Check if $ x+2 $ is a factor of $ x^{3}+3x^{2}-10x+24 $.
Answer
The synthetic division table is:
$$ \begin{array}{c|rrrr}-2&1&3&-10&24\\& & -2& -2& \color{black}{24} \\ \hline &\color{blue}{1}&\color{blue}{1}&\color{blue}{-12}&\color{orangered}{48} \end{array} $$Because the remainder $ \left( \color{red}{ 48 } \right) $ is not zero, we conclude that the $ x+2 $ is not a factor of $ x^{3}+3x^{2}-10x+24$.
Explanation
First we need to create a synthetic division table.
Step 1 : Write down the coefficients of the dividend into division table.
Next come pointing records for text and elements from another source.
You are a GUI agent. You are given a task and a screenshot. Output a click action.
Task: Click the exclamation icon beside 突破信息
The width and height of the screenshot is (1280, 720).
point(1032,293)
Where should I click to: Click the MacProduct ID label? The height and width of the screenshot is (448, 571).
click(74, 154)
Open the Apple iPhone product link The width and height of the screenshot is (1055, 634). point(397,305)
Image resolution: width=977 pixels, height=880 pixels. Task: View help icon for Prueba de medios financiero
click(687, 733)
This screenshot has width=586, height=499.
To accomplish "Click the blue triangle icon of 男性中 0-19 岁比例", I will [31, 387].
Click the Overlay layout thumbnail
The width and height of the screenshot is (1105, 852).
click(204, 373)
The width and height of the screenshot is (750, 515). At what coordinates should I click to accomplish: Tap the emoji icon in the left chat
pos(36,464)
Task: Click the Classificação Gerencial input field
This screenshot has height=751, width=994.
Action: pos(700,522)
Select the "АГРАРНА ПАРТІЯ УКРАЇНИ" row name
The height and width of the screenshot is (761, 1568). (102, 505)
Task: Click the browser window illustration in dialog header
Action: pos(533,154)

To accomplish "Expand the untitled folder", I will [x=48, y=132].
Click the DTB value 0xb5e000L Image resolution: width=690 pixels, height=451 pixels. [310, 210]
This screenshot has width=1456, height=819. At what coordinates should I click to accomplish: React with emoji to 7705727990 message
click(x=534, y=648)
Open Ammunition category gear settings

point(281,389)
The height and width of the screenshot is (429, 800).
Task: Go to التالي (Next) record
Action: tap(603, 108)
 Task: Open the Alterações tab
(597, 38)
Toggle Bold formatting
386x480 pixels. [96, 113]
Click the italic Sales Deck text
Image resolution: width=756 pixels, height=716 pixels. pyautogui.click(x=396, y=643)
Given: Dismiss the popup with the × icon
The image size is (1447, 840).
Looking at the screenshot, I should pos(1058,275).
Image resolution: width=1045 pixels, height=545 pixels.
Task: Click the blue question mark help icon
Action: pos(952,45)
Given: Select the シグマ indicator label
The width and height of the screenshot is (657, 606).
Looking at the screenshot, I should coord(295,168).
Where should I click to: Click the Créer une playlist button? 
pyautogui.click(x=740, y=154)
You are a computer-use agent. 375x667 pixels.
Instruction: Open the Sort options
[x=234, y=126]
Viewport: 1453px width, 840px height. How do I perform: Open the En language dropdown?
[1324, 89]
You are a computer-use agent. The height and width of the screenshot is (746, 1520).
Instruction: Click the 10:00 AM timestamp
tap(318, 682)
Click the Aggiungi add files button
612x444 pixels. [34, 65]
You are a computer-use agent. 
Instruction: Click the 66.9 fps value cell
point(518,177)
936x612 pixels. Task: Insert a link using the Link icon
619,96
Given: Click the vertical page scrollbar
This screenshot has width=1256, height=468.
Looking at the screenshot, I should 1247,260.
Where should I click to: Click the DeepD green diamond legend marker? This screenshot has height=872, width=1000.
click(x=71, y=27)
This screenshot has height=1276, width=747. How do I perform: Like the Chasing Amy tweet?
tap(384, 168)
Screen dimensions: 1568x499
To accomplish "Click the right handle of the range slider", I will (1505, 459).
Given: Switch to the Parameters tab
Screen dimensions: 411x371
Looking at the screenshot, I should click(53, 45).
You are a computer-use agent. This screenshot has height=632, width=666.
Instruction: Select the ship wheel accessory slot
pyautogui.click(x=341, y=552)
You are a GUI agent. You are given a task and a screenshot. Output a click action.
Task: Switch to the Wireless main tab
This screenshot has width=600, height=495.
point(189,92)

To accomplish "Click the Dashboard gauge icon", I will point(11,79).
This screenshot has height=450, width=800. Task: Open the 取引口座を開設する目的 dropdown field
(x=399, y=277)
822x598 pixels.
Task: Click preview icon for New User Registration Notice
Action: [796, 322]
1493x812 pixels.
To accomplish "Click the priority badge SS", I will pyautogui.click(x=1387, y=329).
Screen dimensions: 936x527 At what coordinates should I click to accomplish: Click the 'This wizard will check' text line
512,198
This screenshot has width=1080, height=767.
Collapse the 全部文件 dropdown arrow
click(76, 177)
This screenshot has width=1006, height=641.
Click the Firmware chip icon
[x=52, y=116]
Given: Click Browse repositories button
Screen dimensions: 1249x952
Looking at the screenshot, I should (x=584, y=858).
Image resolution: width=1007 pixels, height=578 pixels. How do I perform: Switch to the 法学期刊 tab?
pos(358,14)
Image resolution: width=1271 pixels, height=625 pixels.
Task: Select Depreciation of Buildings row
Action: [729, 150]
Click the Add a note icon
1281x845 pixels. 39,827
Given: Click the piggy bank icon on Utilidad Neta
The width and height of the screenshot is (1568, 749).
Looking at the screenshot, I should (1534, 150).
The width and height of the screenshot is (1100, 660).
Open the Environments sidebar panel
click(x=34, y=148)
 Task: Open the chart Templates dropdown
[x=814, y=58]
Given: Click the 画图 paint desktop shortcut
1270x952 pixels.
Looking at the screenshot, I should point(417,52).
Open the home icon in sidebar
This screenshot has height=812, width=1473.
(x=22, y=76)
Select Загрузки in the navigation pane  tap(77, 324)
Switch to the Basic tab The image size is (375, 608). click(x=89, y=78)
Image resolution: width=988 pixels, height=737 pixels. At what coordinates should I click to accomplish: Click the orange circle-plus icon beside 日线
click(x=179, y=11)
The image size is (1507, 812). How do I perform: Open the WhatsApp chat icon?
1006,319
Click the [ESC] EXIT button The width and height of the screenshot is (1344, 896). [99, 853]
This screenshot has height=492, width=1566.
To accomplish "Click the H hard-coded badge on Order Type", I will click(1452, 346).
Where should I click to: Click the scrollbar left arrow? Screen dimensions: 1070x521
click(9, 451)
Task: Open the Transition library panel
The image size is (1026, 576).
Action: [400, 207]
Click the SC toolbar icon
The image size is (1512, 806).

Put the zero from $ x + 2 = 0 $ ( $ x = \color{blue}{ -2 } $ ) at the left.
$$ \begin{array}{c|rrrr}\color{blue}{-2}&1&3&-10&24\\& & & & \\ \hline &&&& \end{array} $$Step 1 : Bring down the leading coefficient to the bottom row.
$$ \begin{array}{c|rrrr}-2&\color{orangered}{ 1 }&3&-10&24\\& & & & \\ \hline &\color{orangered}{1}&&& \end{array} $$Step 2 : Multiply by the number on the left, and carry the result into the next column: $ \color{blue}{ -2 } \cdot \color{blue}{ 1 } = \color{blue}{ -2 } $.
$$ \begin{array}{c|rrrr}\color{blue}{-2}&1&3&-10&24\\& & \color{blue}{-2} & & \\ \hline &\color{blue}{1}&&& \end{array} $$Step 3 : Add down last column: $ \color{orangered}{ 3 } + \color{orangered}{ \left( -2 \right) } = \color{orangered}{ 1 } $
$$ \begin{array}{c|rrrr}-2&1&\color{orangered}{ 3 }&-10&24\\& & \color{orangered}{-2} & & \\ \hline &1&\color{orangered}{1}&& \end{array} $$Step 4 : Multiply by the number on the left, and carry the result into the next column: $ \color{blue}{ -2 } \cdot \color{blue}{ 1 } = \color{blue}{ -2 } $.
$$ \begin{array}{c|rrrr}\color{blue}{-2}&1&3&-10&24\\& & -2& \color{blue}{-2} & \\ \hline &1&\color{blue}{1}&& \end{array} $$Step 5 : Add down last column: $ \color{orangered}{ -10 } + \color{orangered}{ \left( -2 \right) } = \color{orangered}{ -12 } $
$$ \begin{array}{c|rrrr}-2&1&3&\color{orangered}{ -10 }&24\\& & -2& \color{orangered}{-2} & \\ \hline &1&1&\color{orangered}{-12}& \end{array} $$Step 6 : Multiply by the number on the left, and carry the result into the next column: $ \color{blue}{ -2 } \cdot \color{blue}{ \left( -12 \right) } = \color{blue}{ 24 } $.
$$ \begin{array}{c|rrrr}\color{blue}{-2}&1&3&-10&24\\& & -2& -2& \color{blue}{24} \\ \hline &1&1&\color{blue}{-12}& \end{array} $$Step 7 : Add down last column: $ \color{orangered}{ 24 } + \color{orangered}{ 24 } = \color{orangered}{ 48 } $
$$ \begin{array}{c|rrrr}-2&1&3&-10&\color{orangered}{ 24 }\\& & -2& -2& \color{orangered}{24} \\ \hline &\color{blue}{1}&\color{blue}{1}&\color{blue}{-12}&\color{orangered}{48} \end{array} $$Remainder is the last entry in the bottom row $ \left(\color{red}{ 48 }\right)$.